[Instrucción dada] Reescribe como una lista JSON de cadenas las filas que empiezan en la que contiene "À PROPOS DE NOUS (533, 110)" y terminan en la que contiene "Sản phẩm (535, 67)", ambas incluidas. Usa una cadena por fila y omite las líneas en blanco.

[Entradas de un conjunto de datos]
■ ■ ■ ■

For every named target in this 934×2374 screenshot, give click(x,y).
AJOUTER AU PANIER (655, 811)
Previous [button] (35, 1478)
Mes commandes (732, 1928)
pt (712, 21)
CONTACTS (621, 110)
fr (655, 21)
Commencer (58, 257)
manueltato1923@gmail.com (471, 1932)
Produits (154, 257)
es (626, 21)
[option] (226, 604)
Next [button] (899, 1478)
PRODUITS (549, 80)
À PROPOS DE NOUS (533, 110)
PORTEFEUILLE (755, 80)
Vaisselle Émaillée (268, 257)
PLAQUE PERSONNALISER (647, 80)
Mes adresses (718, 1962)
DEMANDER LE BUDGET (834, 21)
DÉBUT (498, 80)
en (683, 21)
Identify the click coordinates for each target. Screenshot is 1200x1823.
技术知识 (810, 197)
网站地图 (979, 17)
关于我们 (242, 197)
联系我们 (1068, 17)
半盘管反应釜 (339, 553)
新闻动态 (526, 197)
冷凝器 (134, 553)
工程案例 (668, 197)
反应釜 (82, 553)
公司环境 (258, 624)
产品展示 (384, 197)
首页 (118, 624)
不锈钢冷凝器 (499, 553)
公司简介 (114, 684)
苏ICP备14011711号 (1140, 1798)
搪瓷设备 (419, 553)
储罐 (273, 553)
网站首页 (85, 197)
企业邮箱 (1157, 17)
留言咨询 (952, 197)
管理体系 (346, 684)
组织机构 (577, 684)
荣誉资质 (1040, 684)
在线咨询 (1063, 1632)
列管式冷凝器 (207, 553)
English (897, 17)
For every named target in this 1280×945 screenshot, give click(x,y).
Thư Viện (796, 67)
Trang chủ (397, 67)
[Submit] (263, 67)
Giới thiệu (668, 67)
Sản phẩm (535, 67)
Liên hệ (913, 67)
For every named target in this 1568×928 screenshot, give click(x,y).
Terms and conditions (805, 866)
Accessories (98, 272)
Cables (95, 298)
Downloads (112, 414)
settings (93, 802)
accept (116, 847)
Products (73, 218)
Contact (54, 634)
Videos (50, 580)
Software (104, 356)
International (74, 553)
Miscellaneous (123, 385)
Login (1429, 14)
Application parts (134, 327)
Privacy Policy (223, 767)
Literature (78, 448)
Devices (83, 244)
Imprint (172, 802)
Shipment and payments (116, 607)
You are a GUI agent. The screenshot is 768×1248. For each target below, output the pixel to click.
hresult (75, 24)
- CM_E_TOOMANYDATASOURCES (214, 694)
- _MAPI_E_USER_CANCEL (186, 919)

■ ■ ■ ■

[Resultado]
[
  "À PROPOS DE NOUS (533, 110)",
  "PORTEFEUILLE (755, 80)",
  "Vaisselle Émaillée (268, 257)",
  "PLAQUE PERSONNALISER (647, 80)",
  "Mes adresses (718, 1962)",
  "DEMANDER LE BUDGET (834, 21)",
  "DÉBUT (498, 80)",
  "en (683, 21)",
  "Identify the click coordinates for each target. Screenshot is 1200x1823.",
  "技术知识 (810, 197)",
  "网站地图 (979, 17)",
  "关于我们 (242, 197)",
  "联系我们 (1068, 17)",
  "半盘管反应釜 (339, 553)",
  "新闻动态 (526, 197)",
  "冷凝器 (134, 553)",
  "工程案例 (668, 197)",
  "反应釜 (82, 553)",
  "公司环境 (258, 624)",
  "产品展示 (384, 197)",
  "首页 (118, 624)",
  "不锈钢冷凝器 (499, 553)",
  "公司简介 (114, 684)",
  "苏ICP备14011711号 (1140, 1798)",
  "搪瓷设备 (419, 553)",
  "储罐 (273, 553)",
  "网站首页 (85, 197)",
  "企业邮箱 (1157, 17)",
  "留言咨询 (952, 197)",
  "管理体系 (346, 684)",
  "组织机构 (577, 684)",
  "荣誉资质 (1040, 684)",
  "在线咨询 (1063, 1632)",
  "列管式冷凝器 (207, 553)",
  "English (897, 17)",
  "For every named target in this 1280×945 screenshot, give click(x,y).",
  "Thư Viện (796, 67)",
  "Trang chủ (397, 67)",
  "[Submit] (263, 67)",
  "Giới thiệu (668, 67)",
  "Sản phẩm (535, 67)"
]